━━━━━ The data ━━━━━

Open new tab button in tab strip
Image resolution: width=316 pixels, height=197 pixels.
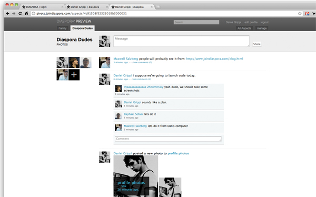click(158, 7)
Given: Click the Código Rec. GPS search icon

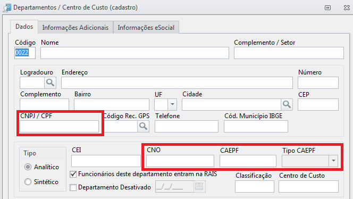Looking at the screenshot, I should (x=143, y=126).
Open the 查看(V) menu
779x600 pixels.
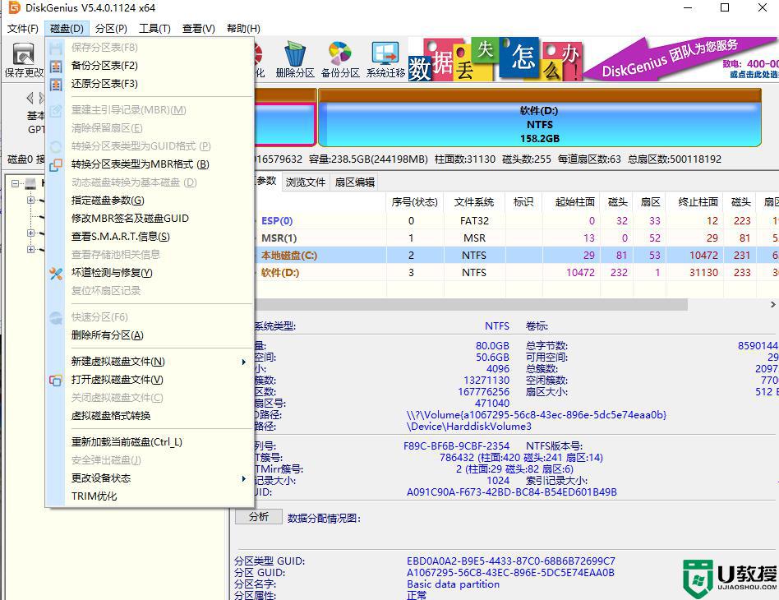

━━━━━

→ **Exercise prompt**:
Starting at the line that contains "Image resolution: width=316", please write out every line to the end of the entries, inclusive, copied exactly and with pictures omitted.

→ **Written answer**:
Image resolution: width=316 pixels, height=197 pixels.
click(158, 7)
Given: Click the Código Rec. GPS search icon

Looking at the screenshot, I should (x=143, y=126).
Open the 查看(V) menu
779x600 pixels.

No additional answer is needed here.